As we’ve said all along, there’s a difference between acknowledging that WuFlu is real and living in fear of it. There’s a difference between vulnerable folks taking precautions and an over-reaching State mandating that businesses and all citizens, even healthy ones, comply with a strict code of conduct.

We’re being rational. We take certain precautions and eschew others. We refuse to be fearful.

Yes, Ohio’s governor extended our 21-day curfew, this time for another 23 days. It’s now scheduled to be lifted on January 2nd — and that, of course, confirms his obsession with thoroughly crushing all of our traditions, our holiday celebrations.

And what did he say today?

“[This is] absolutely a crucial time. What each of us does in the next 21 days will set us on the path — good or bad — for the next year.”

Now where have we heard that before?

Oh, right — from the same guy, at the same podium, at every damned presser he’s held since March. It’s embarrassing. He’s an embarrassment. It’s no wonder that smart people have tuned him out.

Every statement is a panic-fanning replay of the last. Everything is of the utmost significance, according to this governor — which tells a thinking person that nothing is any more important than anything else, because not everything can possibly be “crucial.”

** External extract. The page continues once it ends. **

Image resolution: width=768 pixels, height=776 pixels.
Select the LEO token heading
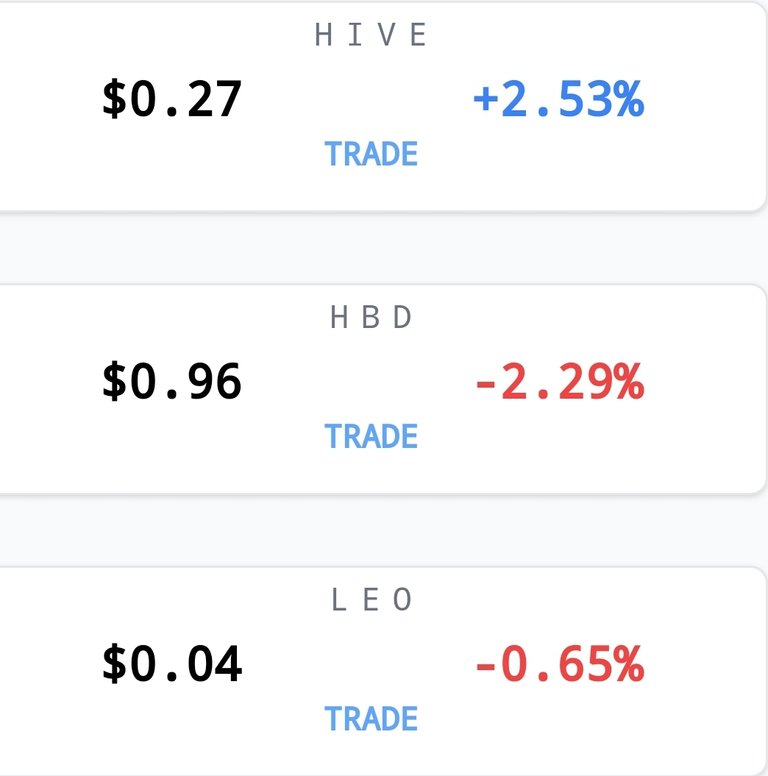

Richard Michael DeWine is writing his legacy in half-truths and outright lies, detachment and impotence. What a way to be remembered.

Here at home, Ernie continues to draw our attention, especially on an unseasonably balmy day like this one. The list is endless, but the tasks in front of us aren’t difficult. Each time we finish something and step back, satisfaction is high.

I began the day with a little upholstery repair on the co-pilot’s seat. Its rear skirt had been torn off, maybe by a dog or possibly by the curb-side slide when it was being brought in.

I still had the skirt, made of an imitation-leather fabric. I trimmed off and evened up the torn edge, applied a couple of lengths of Gorilla Tape on the hidden side to reinforce it, then ran a strip of double-sided carpet tape underneath the top edge and stuck it back in place. The result is as perfect as it needs to be.

Something else I’d noticed, particularly in the dash area, was evidence of screws that were overtightened and cracked the trim in places. One glaring example was the trio of defroster vents near the windshield — several screws had been torqued down so hard that pieces were broken off and missing.

The vents themselves functioned just fine. They weren’t loose and didn’t rattle. But while driving down the road, the busted bits were right there in front of us, and we found that annoying.

Because these parts probably hadn’t been produced in a dozen years or more, short of going through an RV salvage yard I wasn’t optimistic about finding replacements. But all it took was a little Internet sleuthing to discover a dealer in Indiana that still had four of them — new old stock, exactly what we needed, and not expensive.

Pulling the old and fitting the new took me all of 15 minutes this afternoon. I made good use of that Robertson square-drive screwdriver I picked up, cinching the 18 screws down by hand just tight enough.

Simple pleasures often come to me by way of cheap fixes.

Take care of yourselves, Patriots. Stay free.